**Data supplied**
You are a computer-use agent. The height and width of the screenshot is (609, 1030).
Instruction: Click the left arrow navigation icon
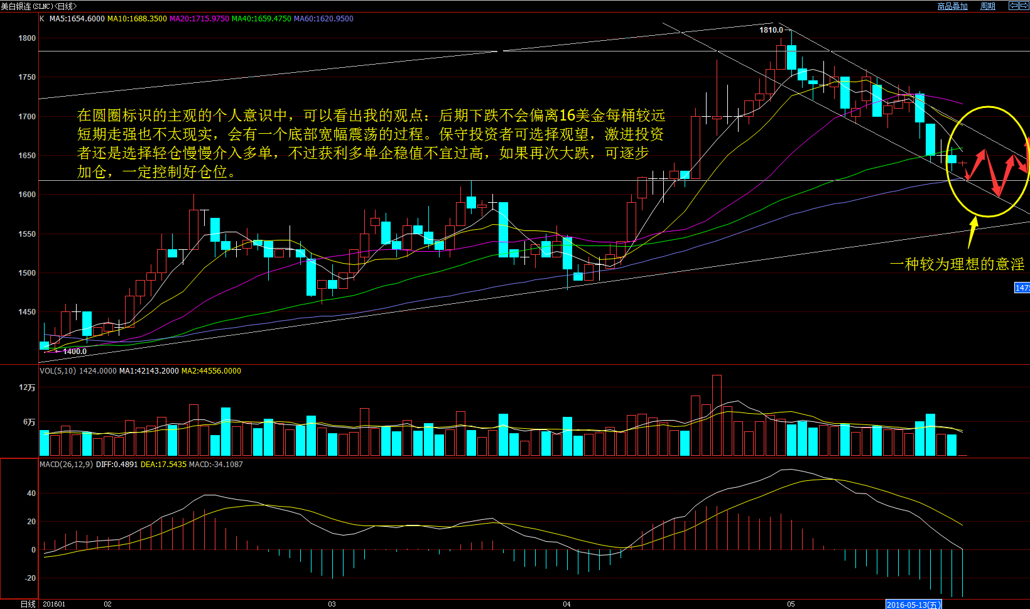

---

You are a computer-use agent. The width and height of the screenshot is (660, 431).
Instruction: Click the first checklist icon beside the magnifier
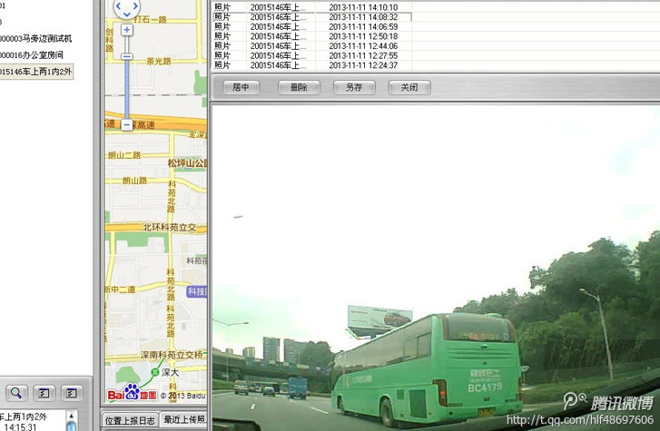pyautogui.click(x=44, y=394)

--

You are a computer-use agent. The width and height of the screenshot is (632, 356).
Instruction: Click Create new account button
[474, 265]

**Problem requirements**
The response must hold only the lines above from the line with "You are a computer-use agent. The height" through the line with "Instruction: Click the left", each copied exactly, both ends kept.

**Answer section**
You are a computer-use agent. The height and width of the screenshot is (609, 1030).
Instruction: Click the left arrow navigation icon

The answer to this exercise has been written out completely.